Mujeres del Desierto

“La cautiva”, óleo de Juan Manuel Blanes

En las tierras del ocaso, allá en la ancha frontera donde terminaba el mundo del blanco, vivieron hasta fines del siglo pasado mujeres especiales. Fueron las fortineras y las cautivas, blancas e indias.

No hay perfiles muy definidos de ellas, tanto eran hoy mujeres de tropa como podían convertirse mañana en humilladas víctimas del malón.

Es difícil intentar encontrar sus nombres. Mujeres en su mayoría anónimas, cumplieron su importante rol en el desierto. Necesarias compañeras de blancos e indios, fueron en realidad sufrientes protagonistas de la terrible lucha por la tierra en la zona de fractura.

Morochas de piel curtida, ojos achinados y cuerpo fuerte, eran criollas de pies a cabeza. Duras para el frío, sabias en amaneceres repetidos, resistían con igual indiferencia los abrasadores calores del verano pampero.

Las fortineras

Su origen podía ser cualquiera. Desde Buenos Aires al sur o al oeste, provenían de una ciudad, pueblo o un rancho solitario.

De postas incendiadas o ranchos perdidos en el desierto, fueron quedando mujeres solas, tras la muerte de los hombres en las luchas con la indiada. Sin protección ni refugio, la asimilación a las tropas y fortines era a veces una forzada solución.

La fortinera fue la mujer que acompañó al soldado en la campaña y en el fuerte.

Resabios pacatos de mentes pequeñas tiñeron su conducta de vergüenza por mucho tiempo. Despectivamente se asimilaba el término fortinera con el de prostituta. Y como en todas las cosas y todos los tiempos, el vocablo no resiste globalizaciones ligeras. Ranchos, Lobos, Navarro, Luján, Areco, Salto, Rojas, o Mercedes, fueron algunos de los solitarios fortines de la pampa que las cobijaron junto a sus hijos. Recibían ración, y en muchos casos paga, como los hombres.

Las hubo bravas y decididas en la lucha, verdaderos soldados con voz de mando, como Josefa o Pepa la Federala, aquella que luchó en Chascomús bajo las órdenes del Gral. Prudencio Ortiz de Rosas. Decía hacia 1840: Luché “llevando en mi compañía 26 hombres voluntarios a mis órdenes. Fui bombera voluntaria y entré en la trinchera del salvaje unitario Lavalle, donde fui tusada… y sentenciada a muerte teniendo la suerte de escapar…” (1). Pero no siempre predominaba este ejemplo de actitudes varoniles. Las había femeninas, capaces de amar, cocinar, curar, lavar y recibir alborozadas una bella pañoleta de manos de su hombre cuando llegaba el tiempo de paga.

Es costumbre que cada soldado lleve consigo una compañera durante la campaña”, relata William MacCann en su obra “Viaje a caballo por las provincias argentinas”, explicando “el soldado se siente así menos inclinado a la deserción, teniendo una mujer que le haga la cocina, lave sus ropas y remiende sus vestidos…” (2).

Registros para localizar elementos mostrados
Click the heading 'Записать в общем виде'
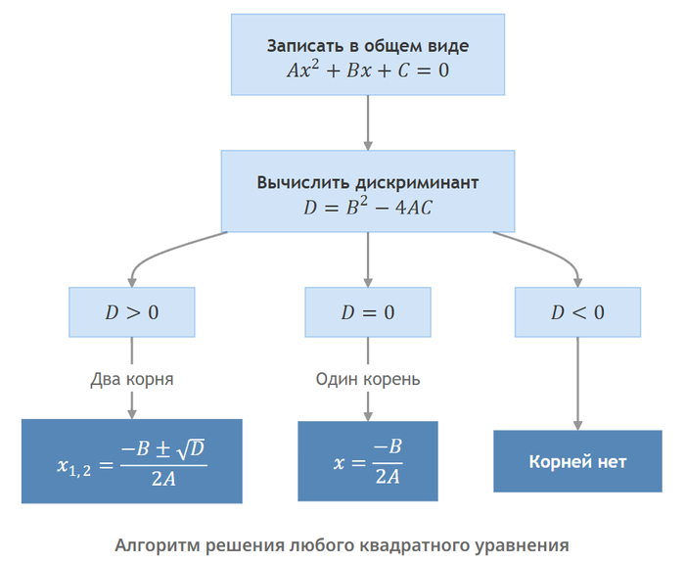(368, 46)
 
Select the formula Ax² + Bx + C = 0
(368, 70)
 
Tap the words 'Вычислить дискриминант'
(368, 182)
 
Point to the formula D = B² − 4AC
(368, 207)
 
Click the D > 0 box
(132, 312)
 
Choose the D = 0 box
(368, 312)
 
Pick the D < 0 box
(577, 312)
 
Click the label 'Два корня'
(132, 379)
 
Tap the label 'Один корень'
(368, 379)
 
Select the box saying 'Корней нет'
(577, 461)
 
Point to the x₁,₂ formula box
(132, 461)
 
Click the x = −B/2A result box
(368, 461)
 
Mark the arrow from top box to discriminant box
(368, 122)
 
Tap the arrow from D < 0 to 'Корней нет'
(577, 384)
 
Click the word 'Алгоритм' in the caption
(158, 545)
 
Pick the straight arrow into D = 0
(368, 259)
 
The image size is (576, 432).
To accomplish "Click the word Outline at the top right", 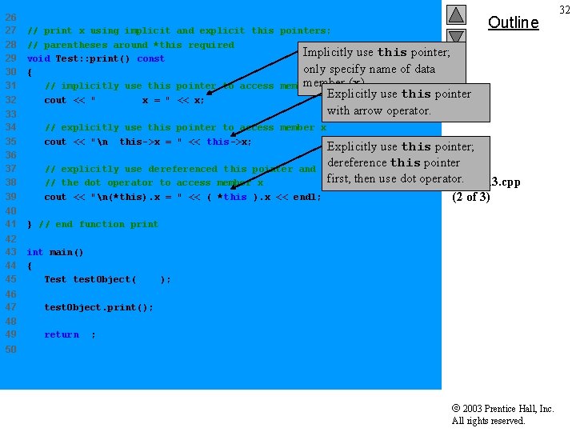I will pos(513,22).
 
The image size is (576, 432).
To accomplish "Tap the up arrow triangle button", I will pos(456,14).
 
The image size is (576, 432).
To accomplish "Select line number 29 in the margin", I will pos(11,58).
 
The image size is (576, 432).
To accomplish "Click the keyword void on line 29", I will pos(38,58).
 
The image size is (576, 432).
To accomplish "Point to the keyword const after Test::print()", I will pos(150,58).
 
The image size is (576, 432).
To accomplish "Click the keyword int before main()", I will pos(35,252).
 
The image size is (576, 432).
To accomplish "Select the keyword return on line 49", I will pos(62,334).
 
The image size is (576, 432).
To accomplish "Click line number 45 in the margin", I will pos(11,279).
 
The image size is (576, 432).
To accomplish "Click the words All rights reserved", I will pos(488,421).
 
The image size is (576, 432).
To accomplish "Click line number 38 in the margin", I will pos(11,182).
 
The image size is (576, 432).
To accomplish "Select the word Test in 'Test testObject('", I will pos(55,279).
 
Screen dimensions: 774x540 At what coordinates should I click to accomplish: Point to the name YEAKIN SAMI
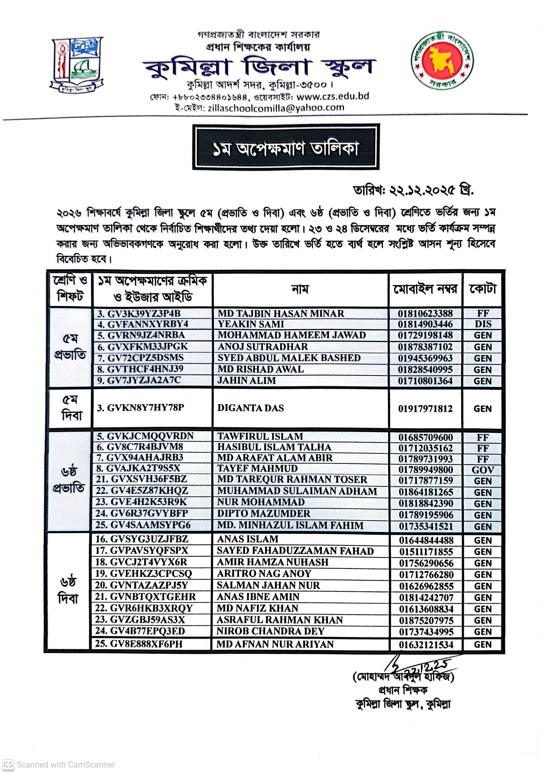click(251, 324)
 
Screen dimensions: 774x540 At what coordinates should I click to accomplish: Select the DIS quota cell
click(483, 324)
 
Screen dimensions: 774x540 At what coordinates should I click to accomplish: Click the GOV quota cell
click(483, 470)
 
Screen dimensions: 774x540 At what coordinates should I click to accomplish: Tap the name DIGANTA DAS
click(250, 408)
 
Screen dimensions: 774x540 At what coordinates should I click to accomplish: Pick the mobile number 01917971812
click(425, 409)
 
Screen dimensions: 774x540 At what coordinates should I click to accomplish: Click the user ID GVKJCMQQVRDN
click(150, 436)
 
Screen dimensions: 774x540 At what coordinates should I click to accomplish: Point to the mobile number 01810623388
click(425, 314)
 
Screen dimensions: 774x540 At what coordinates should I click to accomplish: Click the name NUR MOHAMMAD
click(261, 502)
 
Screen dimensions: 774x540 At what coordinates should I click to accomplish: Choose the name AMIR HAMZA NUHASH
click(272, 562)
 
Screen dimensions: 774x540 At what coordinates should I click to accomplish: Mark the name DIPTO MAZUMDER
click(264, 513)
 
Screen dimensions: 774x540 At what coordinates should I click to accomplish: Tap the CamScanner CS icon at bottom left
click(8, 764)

> Ejercicios propuestos
a. En el texto sobre las mujeres del desierto, ¿a las órdenes de quién luchó Pepa la Federala en Chascomús?
b. Transcribe del texto sobre las mujeres del desierto el fragmento que comienza con "No hay perfiles" y sigue hasta "del verano pampero.".
c. Prosigue el texto sobre las mujeres del desierto a partir de su última oración.

> Respuestas por ejercicio
a. Luchó a las órdenes del general Prudencio Ortiz de Rosas.

b.
No hay perfiles muy definidos de ellas, tanto eran hoy mujeres de tropa como podían convertirse mañana en humilladas víctimas del malón.

Es difícil intentar encontrar sus nombres. Mujeres en su mayoría anónimas, cumplieron su importante rol en el desierto. Necesarias compañeras de blancos e indios, fueron en realidad sufrientes protagonistas de la terrible lucha por la tierra en la zona de fractura.

Morochas de piel curtida, ojos achinados y cuerpo fuerte, eran criollas de pies a cabeza. Duras para el frío, sabias en amaneceres repetidos, resistían con igual indiferencia los abrasadores calores del verano pampero.

c.
Tras finalizar la guerra contra el indio, las parejas que sobrevivieron se aferraron a la tierra en esos mismos lugares, definiendo familias que en muchos casos generaron descendientes que hoy pueblan ciudades de esas regiones.

Las cautivas

La condición de cautiva se imponía como una abrupta realidad, cuando víctimas de trágicas luchas de blancos y maloneros, eran alzadas en vilo para pasar a ser propiedad de los infieles. Hasta los poetas de la época, como Juan Cruz Varela hablaron de ellas en afiebrados versos. Importante es tener en cuenta que la imagen literaria de la cautiva funcionará, como signo de la inversión de una usurpación y un dominio legalizados…(3).

La historia oral ha rescatado una serie de testimonios de cautivas, que ya ancianas relataron hechos y riquísimos detalles de su vida en las tolderías. Cuando recordaban, pues para algunas fue tan violento el rapto que borraron de su mente todo vestigio de vida anterior.

Ese momento, el de la llegada del malón, nos lo cuenta una cautiva de los ranqueles “Yo tenía por ese entonces veinte años…como a las once (de la mañana) mis hermanos menores andaban jugando…y en eso gritaron: disparen…que vienen los indios…sentimos un tropel como si el cerro se viniera abajo…rodeando la casa había como doscientos indios gritando: matando cristiano, yo solo atiné a decir Dios me salve, y disparé para el lado de la barranca, cuando un indio me agarró de las trenzas y me levantó en el aire y me puso atravesada sobre la cruz de su caballo gritando: cristiana linda no matando, llevando toldo…otros indios estaban dando vuelta todo lo que teníamos, algunos tomaban la cuajada con unas escupideras diciendo lindo dulce huinca…” (4).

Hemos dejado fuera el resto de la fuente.